## WHAT YOU HAVE TO DO
Scan the entries that follow and work out how many lines contain "computer". Give the number and nothing else.

## SUPPLIED RECORDS
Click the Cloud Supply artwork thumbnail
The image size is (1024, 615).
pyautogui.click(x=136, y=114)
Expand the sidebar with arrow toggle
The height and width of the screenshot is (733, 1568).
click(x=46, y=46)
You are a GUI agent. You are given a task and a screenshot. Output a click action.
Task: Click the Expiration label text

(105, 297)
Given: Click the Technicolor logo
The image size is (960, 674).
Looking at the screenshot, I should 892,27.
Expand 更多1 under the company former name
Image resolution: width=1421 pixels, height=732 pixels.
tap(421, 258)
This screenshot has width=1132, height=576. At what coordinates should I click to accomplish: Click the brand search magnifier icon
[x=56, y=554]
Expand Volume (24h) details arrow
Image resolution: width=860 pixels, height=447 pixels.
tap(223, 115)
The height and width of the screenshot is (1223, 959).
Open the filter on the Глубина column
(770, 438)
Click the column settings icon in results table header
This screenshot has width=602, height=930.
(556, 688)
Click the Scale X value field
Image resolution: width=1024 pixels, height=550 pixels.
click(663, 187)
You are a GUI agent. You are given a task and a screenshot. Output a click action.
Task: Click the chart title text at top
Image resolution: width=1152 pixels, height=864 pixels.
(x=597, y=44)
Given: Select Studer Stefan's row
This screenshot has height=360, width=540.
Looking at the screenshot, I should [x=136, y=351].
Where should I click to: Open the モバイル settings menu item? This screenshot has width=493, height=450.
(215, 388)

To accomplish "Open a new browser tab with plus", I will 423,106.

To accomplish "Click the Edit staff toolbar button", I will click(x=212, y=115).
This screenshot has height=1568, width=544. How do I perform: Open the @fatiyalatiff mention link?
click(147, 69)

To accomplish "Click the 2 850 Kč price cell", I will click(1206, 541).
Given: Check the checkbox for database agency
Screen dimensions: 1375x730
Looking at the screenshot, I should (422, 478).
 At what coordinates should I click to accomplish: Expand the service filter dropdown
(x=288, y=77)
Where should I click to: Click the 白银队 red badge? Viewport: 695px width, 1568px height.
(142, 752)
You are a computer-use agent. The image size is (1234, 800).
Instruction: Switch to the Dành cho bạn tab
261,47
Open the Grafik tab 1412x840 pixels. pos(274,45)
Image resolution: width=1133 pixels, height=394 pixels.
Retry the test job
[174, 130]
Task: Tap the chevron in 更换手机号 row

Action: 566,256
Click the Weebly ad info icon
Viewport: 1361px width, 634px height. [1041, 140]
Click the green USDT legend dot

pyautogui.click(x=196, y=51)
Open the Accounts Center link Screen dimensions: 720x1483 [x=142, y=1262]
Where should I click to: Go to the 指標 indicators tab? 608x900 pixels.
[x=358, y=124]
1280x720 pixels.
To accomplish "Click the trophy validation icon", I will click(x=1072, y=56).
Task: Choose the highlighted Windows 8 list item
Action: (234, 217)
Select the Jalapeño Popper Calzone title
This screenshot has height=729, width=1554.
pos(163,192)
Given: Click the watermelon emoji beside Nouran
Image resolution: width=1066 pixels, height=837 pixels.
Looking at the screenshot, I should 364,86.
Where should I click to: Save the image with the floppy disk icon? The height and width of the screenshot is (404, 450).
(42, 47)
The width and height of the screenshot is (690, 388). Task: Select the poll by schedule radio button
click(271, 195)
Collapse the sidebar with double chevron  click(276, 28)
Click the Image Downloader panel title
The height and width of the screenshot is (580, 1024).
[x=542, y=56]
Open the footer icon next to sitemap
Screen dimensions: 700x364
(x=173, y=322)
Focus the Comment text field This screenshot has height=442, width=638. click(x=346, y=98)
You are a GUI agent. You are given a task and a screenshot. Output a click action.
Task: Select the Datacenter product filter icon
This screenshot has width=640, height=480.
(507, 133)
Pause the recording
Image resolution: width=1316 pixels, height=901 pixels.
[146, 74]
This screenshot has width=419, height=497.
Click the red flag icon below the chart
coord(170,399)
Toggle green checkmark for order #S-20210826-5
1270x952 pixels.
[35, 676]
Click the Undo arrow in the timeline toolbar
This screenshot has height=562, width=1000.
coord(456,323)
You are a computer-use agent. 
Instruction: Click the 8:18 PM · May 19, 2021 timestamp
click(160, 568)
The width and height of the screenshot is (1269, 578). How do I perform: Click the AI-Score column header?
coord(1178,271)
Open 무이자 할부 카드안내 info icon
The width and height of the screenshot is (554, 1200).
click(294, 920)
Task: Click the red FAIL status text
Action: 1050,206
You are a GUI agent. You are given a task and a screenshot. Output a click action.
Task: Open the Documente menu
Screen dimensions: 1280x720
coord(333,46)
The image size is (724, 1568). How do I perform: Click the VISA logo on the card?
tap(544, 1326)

## WRITTEN SOLUTION
2